◆ **Exercise**: Using the records below, output the stretch that opens with the line containing "Click the bold" and closes with the line containing "Choose December 10 with Premium Room Rewards", exactly and including both lines, with nothing more.

━━ Record excerpts

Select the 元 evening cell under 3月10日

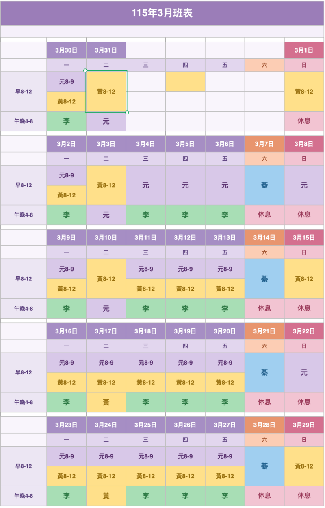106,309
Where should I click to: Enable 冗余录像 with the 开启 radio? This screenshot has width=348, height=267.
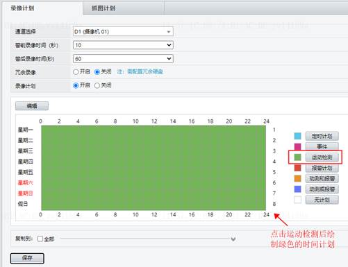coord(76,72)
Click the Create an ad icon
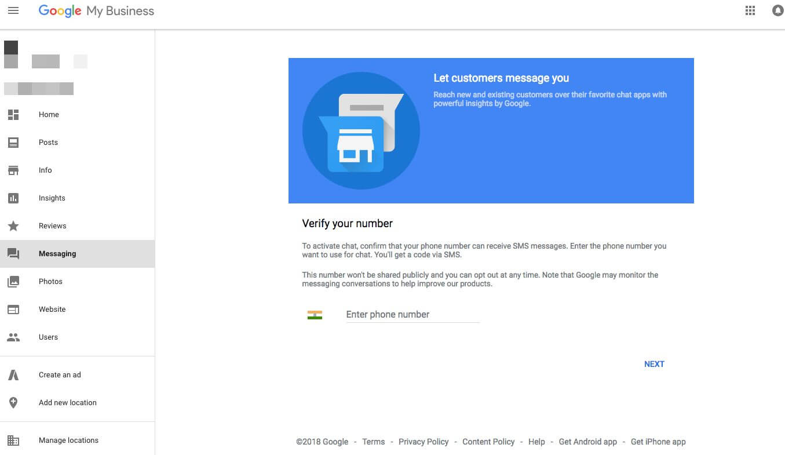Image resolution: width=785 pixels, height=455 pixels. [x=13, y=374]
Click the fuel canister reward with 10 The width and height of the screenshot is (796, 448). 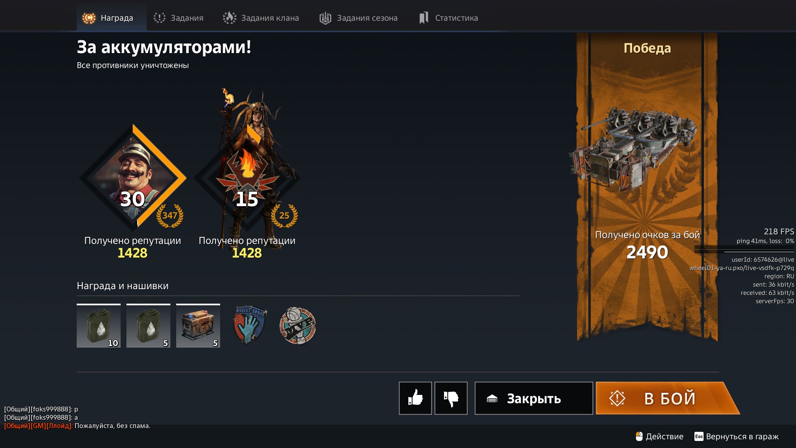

━━━━
━━ Record excerpts

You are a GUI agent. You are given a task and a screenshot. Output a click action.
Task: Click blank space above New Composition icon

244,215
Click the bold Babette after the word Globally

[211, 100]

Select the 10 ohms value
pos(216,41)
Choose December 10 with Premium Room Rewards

━━━━

◆ **Response to this exercise**:
Click the bold Babette after the word Globally

[211, 100]

Select the 10 ohms value
pos(216,41)
Choose December 10 with Premium Room Rewards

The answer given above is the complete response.